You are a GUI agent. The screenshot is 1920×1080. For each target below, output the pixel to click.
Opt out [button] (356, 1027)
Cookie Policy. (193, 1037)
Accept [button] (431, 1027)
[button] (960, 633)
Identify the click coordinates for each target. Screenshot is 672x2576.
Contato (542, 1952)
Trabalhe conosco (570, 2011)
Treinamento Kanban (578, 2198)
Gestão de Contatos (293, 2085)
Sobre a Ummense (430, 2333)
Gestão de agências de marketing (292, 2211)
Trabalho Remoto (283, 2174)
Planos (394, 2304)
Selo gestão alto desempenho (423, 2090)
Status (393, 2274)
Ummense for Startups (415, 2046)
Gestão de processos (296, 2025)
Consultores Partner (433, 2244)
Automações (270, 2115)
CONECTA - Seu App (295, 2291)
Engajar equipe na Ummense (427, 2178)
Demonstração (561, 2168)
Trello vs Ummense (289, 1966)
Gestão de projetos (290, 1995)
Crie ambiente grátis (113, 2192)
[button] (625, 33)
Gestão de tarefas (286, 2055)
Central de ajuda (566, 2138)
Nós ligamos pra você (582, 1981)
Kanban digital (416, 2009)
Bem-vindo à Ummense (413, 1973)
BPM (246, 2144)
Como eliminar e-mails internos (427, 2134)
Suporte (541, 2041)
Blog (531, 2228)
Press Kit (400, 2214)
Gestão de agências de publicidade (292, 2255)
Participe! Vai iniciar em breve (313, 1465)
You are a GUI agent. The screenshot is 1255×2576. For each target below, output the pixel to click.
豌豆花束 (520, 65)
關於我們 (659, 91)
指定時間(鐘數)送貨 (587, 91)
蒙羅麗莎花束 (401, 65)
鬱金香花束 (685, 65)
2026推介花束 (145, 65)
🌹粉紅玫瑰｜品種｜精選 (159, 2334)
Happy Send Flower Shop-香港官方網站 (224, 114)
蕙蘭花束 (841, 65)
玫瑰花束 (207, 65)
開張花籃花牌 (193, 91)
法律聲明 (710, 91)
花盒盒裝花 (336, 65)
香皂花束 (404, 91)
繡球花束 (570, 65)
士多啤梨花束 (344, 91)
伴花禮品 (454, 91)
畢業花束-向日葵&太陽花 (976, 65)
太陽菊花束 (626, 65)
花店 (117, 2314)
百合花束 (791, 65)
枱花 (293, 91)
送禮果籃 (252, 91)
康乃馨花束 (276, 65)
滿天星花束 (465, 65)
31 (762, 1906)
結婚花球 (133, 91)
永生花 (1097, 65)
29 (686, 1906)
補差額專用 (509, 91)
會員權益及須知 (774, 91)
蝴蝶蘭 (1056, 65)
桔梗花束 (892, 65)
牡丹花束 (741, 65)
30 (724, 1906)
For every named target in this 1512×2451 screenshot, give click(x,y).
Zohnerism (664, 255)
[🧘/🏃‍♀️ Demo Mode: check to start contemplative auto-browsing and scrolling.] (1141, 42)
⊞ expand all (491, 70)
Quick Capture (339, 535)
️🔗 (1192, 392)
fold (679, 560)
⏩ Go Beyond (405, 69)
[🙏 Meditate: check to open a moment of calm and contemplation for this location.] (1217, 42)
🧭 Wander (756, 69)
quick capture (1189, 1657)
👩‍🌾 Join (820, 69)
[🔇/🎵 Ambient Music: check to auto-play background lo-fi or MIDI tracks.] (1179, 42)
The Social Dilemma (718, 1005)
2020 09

» How to complete this task: Every entry in the data should be returned exactly.

» Response to this task:
You are a GUI agent. The screenshot is 1920×1080. For each target below, output the pixel to click.
Opt out [button] (356, 1027)
Cookie Policy. (193, 1037)
Accept [button] (431, 1027)
[button] (960, 633)
Identify the click coordinates for each target. Screenshot is 672x2576.
Contato (542, 1952)
Trabalhe conosco (570, 2011)
Treinamento Kanban (578, 2198)
Gestão de Contatos (293, 2085)
Sobre a Ummense (430, 2333)
Gestão de agências de marketing (292, 2211)
Trabalho Remoto (283, 2174)
Planos (394, 2304)
Selo gestão alto desempenho (423, 2090)
Status (393, 2274)
Ummense for Startups (415, 2046)
Gestão de processos (296, 2025)
Consultores Partner (433, 2244)
Automações (270, 2115)
CONECTA - Seu App (295, 2291)
Engajar equipe na Ummense (427, 2178)
Demonstração (561, 2168)
Trello vs Ummense (289, 1966)
Gestão de projetos (290, 1995)
Crie ambiente grátis (113, 2192)
[button] (625, 33)
Gestão de tarefas (286, 2055)
Central de ajuda (566, 2138)
Nós ligamos pra você (582, 1981)
Kanban digital (416, 2009)
Bem-vindo à Ummense (413, 1973)
BPM (246, 2144)
Como eliminar e-mails internos (427, 2134)
Suporte (541, 2041)
Blog (531, 2228)
Press Kit (400, 2214)
Gestão de agências de publicidade (292, 2255)
Participe! Vai iniciar em breve (313, 1465)
You are a GUI agent. The screenshot is 1255×2576. For each target below, output the pixel to click.
豌豆花束 (520, 65)
關於我們 (659, 91)
指定時間(鐘數)送貨 (587, 91)
蒙羅麗莎花束 (401, 65)
鬱金香花束 (685, 65)
2026推介花束 (145, 65)
🌹粉紅玫瑰｜品種｜精選 (159, 2334)
Happy Send Flower Shop-香港官方網站 (224, 114)
蕙蘭花束 (841, 65)
玫瑰花束 (207, 65)
開張花籃花牌 (193, 91)
法律聲明 (710, 91)
花盒盒裝花 (336, 65)
香皂花束 (404, 91)
繡球花束 (570, 65)
士多啤梨花束 (344, 91)
伴花禮品 (454, 91)
畢業花束-向日葵&太陽花 (976, 65)
太陽菊花束 (626, 65)
花店 (117, 2314)
百合花束 (791, 65)
枱花 (293, 91)
送禮果籃 (252, 91)
康乃馨花束 (276, 65)
滿天星花束 (465, 65)
31 (762, 1906)
結婚花球 (133, 91)
永生花 (1097, 65)
29 (686, 1906)
補差額專用 (509, 91)
會員權益及須知 (774, 91)
蝴蝶蘭 (1056, 65)
桔梗花束 (892, 65)
牡丹花束 (741, 65)
30 (724, 1906)
For every named target in this 1512×2451 screenshot, give click(x,y).
Zohnerism (664, 255)
[🧘/🏃‍♀️ Demo Mode: check to start contemplative auto-browsing and scrolling.] (1141, 42)
⊞ expand all (491, 70)
Quick Capture (339, 535)
️🔗 (1192, 392)
fold (679, 560)
⏩ Go Beyond (405, 69)
[🙏 Meditate: check to open a moment of calm and contemplation for this location.] (1217, 42)
🧭 Wander (756, 69)
quick capture (1189, 1657)
👩‍🌾 Join (820, 69)
[🔇/🎵 Ambient Music: check to auto-play background lo-fi or MIDI tracks.] (1179, 42)
The Social Dilemma (718, 1005)
2020 09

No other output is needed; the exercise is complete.